| Work order |
Please repeat the lines below, exactly and only, from the one that holds "Click the Bridge" through the one that holds "Click the -2.81%".

| Source information |
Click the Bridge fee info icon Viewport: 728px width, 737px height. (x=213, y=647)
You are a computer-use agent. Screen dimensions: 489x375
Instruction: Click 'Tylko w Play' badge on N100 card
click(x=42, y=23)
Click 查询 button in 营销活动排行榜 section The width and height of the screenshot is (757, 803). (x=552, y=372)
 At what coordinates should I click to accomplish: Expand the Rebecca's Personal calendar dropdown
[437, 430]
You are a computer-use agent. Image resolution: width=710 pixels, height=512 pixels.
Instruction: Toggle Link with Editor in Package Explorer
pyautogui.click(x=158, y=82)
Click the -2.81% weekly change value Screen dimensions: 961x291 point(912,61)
---
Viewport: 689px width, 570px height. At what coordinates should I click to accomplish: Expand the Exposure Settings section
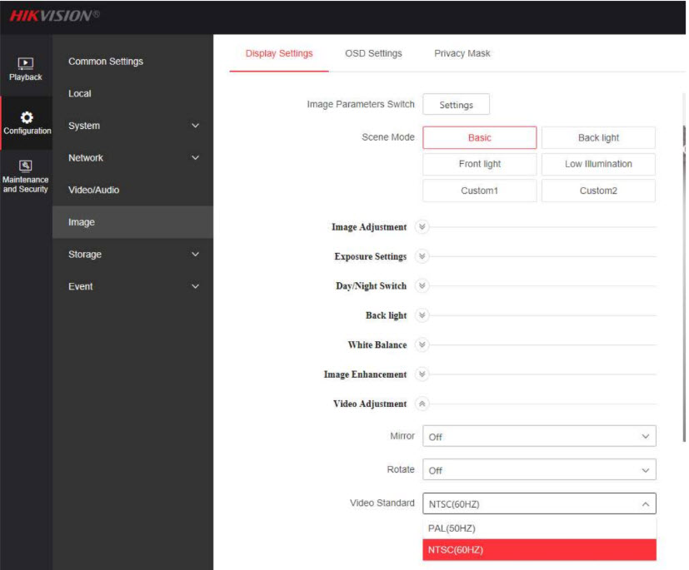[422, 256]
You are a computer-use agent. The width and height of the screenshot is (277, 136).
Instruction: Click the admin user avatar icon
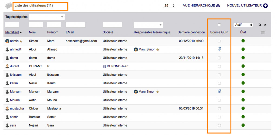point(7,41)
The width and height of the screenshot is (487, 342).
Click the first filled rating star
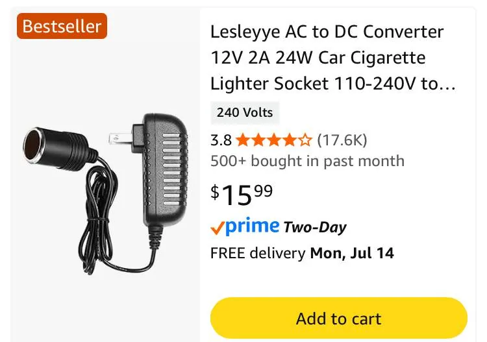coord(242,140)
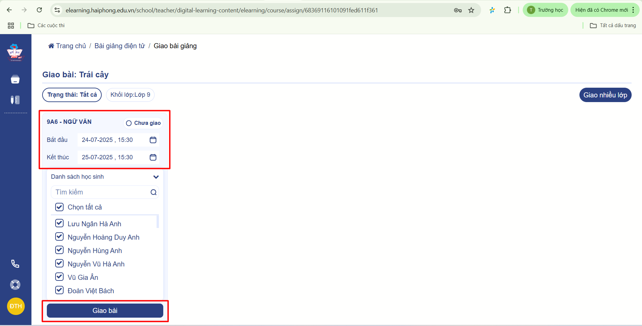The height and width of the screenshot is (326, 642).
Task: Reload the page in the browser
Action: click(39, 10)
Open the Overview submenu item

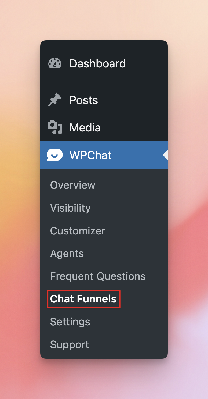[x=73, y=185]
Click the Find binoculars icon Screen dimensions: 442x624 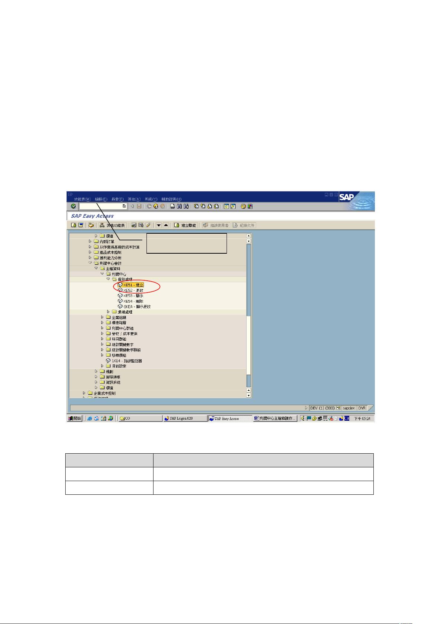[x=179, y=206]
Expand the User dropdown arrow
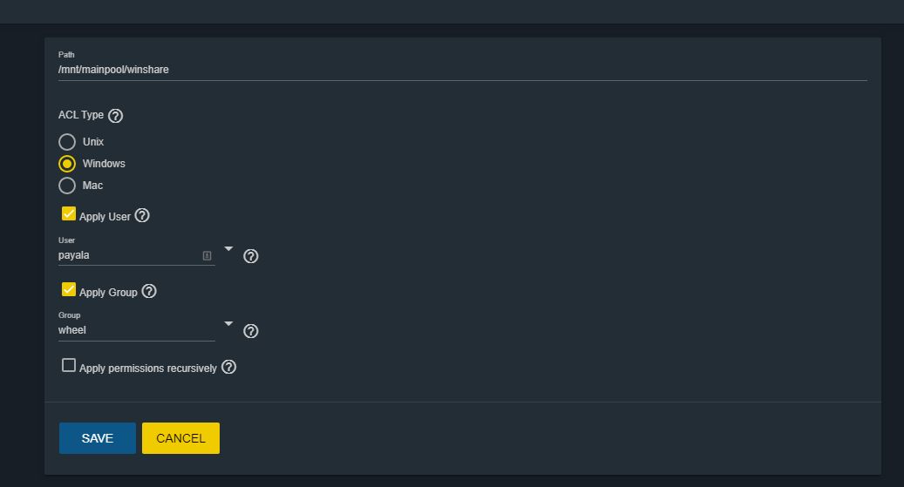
* * *
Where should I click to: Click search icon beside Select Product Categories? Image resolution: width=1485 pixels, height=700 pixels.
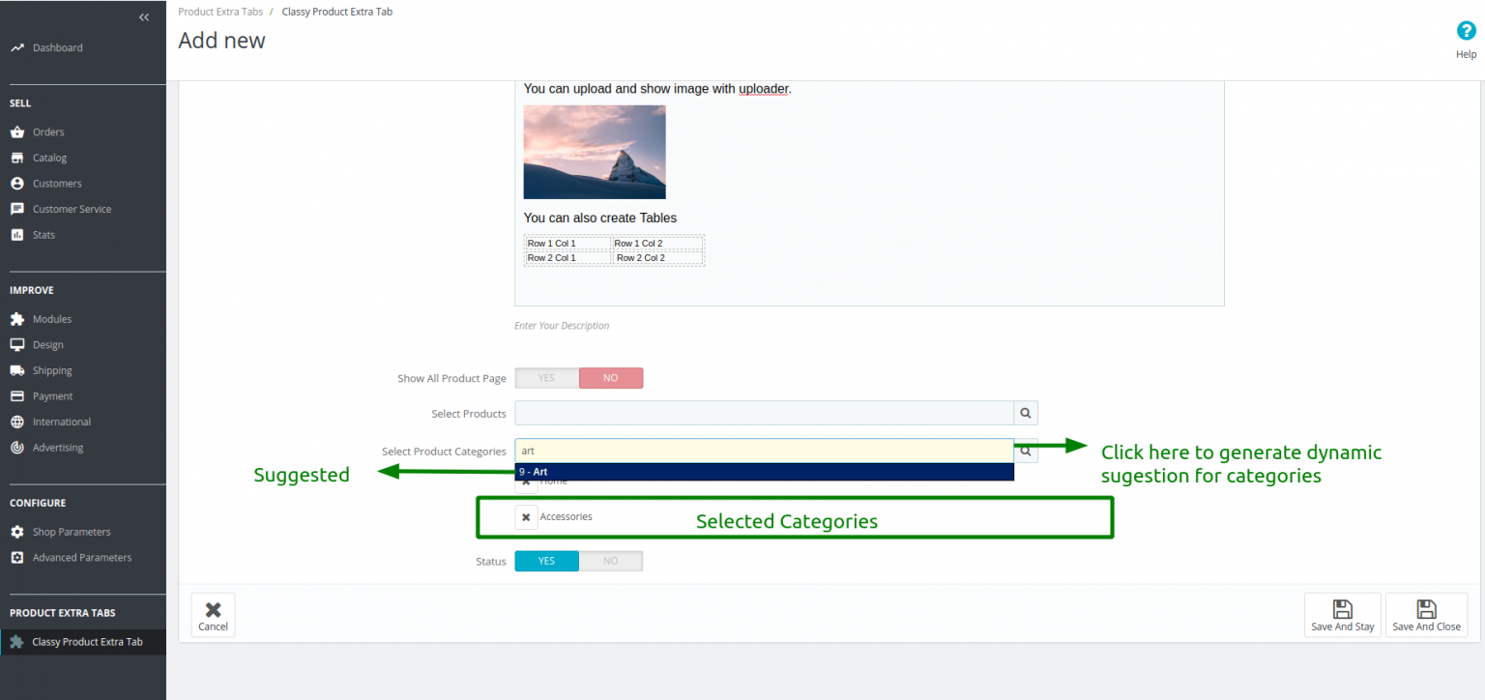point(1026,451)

| Answer box |
Click the Bridge fee info icon Viewport: 728px width, 737px height. (x=213, y=647)
You are a computer-use agent. Screen dimensions: 489x375
Instruction: Click 'Tylko w Play' badge on N100 card
click(x=42, y=23)
Click 查询 button in 营销活动排行榜 section The width and height of the screenshot is (757, 803). (x=552, y=372)
 At what coordinates should I click to accomplish: Expand the Rebecca's Personal calendar dropdown
[437, 430]
You are a computer-use agent. Image resolution: width=710 pixels, height=512 pixels.
Instruction: Toggle Link with Editor in Package Explorer
pyautogui.click(x=158, y=82)
Click the -2.81% weekly change value Screen dimensions: 961x291 point(912,61)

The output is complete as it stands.